By Giulia Petroni


Oil erased earlier gains on Monday, but volatility remains high after the U.S. struck the core of Iran's nuclear infrastructure, stoking fears of disruptions to a vital route for global energy flows.

In mid-morning trade, Brent crude was down 0.1% to $76.91 a barrel, while West Texas Intermediate edged 0.2% lower to $73.66 a barrel. Both contracts had jumped around 3% earlier in the session. The European benchmark gas contract at the Dutch TTF hub rose 0.5% to 41.16 euros a megawatt-hour.

"Markets are still waiting to see what Iran will do next," analysts at Peak Trading Research said. "Hormuz is still open, trade is flowing, Iran's crude production facilities were untouched."

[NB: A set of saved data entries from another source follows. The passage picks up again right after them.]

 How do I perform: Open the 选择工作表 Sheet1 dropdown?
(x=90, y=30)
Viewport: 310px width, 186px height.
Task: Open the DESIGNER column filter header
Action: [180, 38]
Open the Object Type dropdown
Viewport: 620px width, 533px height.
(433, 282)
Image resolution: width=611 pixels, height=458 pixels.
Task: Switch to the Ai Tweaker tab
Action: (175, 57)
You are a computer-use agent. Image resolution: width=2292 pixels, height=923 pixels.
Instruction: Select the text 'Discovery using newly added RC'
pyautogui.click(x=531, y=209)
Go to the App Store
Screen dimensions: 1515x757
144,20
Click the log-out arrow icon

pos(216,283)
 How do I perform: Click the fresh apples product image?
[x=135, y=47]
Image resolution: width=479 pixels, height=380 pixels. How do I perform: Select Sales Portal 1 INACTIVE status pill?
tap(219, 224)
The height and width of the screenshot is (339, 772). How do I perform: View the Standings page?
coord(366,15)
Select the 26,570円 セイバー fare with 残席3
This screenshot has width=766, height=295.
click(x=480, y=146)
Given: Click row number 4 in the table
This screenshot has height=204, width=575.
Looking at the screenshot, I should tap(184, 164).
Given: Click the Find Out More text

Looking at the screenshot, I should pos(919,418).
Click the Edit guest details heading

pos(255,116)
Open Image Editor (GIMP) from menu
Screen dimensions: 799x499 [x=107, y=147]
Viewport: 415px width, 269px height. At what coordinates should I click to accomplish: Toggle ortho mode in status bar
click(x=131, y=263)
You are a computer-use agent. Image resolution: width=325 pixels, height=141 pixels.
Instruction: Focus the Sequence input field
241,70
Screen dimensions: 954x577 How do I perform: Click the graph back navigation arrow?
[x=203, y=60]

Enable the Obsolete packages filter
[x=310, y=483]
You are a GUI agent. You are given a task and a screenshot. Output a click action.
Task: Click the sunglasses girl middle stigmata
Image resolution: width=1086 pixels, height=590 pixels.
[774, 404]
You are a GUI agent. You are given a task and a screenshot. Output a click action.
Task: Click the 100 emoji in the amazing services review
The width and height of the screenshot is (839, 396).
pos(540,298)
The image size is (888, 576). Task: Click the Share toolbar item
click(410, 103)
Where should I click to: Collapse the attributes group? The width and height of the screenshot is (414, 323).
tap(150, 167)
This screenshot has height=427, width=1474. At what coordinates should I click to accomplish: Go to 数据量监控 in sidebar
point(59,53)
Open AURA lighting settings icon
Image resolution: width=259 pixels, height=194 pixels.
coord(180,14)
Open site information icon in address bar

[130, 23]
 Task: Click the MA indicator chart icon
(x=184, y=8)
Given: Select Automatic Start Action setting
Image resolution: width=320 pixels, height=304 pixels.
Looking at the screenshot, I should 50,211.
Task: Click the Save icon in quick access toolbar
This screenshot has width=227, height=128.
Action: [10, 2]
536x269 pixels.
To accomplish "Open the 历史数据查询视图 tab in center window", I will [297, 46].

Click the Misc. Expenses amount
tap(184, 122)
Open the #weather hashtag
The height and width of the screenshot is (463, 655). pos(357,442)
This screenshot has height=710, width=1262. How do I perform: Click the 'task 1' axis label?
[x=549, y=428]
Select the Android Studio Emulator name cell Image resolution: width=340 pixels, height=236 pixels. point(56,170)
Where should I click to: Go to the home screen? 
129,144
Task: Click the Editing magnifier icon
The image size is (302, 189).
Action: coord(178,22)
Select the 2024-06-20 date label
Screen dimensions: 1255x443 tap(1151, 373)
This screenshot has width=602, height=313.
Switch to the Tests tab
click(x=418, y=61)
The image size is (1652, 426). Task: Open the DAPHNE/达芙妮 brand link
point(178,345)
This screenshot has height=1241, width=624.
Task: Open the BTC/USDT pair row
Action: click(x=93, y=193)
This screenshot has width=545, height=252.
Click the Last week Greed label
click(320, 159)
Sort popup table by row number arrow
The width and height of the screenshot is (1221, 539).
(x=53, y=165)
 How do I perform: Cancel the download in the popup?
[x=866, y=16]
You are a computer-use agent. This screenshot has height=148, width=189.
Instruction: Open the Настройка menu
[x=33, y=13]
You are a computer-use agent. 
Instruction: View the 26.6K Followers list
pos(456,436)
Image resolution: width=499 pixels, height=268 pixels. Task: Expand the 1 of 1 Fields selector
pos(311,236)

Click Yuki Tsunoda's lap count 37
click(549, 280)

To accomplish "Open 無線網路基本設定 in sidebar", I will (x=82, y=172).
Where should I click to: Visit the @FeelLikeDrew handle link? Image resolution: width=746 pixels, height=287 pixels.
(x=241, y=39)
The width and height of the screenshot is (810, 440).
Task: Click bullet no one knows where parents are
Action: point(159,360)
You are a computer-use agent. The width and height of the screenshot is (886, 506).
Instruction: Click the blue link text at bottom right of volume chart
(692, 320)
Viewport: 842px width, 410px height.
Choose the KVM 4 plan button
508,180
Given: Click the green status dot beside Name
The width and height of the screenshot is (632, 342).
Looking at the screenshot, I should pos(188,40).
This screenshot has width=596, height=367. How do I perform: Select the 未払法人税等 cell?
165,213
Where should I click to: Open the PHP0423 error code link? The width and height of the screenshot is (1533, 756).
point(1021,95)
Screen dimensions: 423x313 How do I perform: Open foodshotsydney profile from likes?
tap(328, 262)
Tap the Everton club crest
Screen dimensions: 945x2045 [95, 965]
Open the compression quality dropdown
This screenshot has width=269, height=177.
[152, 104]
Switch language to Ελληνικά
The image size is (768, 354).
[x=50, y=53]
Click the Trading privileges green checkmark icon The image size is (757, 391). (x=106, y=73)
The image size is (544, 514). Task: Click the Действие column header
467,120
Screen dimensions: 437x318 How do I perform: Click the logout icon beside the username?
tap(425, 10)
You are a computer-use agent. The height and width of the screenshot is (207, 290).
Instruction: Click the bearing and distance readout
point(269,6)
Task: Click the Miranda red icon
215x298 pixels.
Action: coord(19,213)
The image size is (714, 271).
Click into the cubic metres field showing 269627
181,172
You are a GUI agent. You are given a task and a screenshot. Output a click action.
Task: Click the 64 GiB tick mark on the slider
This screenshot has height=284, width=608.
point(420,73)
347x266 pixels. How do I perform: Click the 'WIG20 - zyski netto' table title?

Brent has gained more than 10% since Israel's initial attack on Iran on June 13, with Goldman Sachs now estimating a geopolitical risk premium of $12 a barrel. The future price direction remains sensitive to Tehran's next move. Market watchers say the country could either pursue diplomacy or retaliate--potentially by targeting U.S. bases in the Middle East or through allied militias across the region.

The market's biggest concern is that Iran could disrupt flows through the Strait of Hormuz--a vital artery for about a quarter of the world's seaborne oil and one-fifth of global liquefied natural gas flows. Tehran holds a strategic position on the northern side of the strait, and could try to close it by attacking ships or laying mines.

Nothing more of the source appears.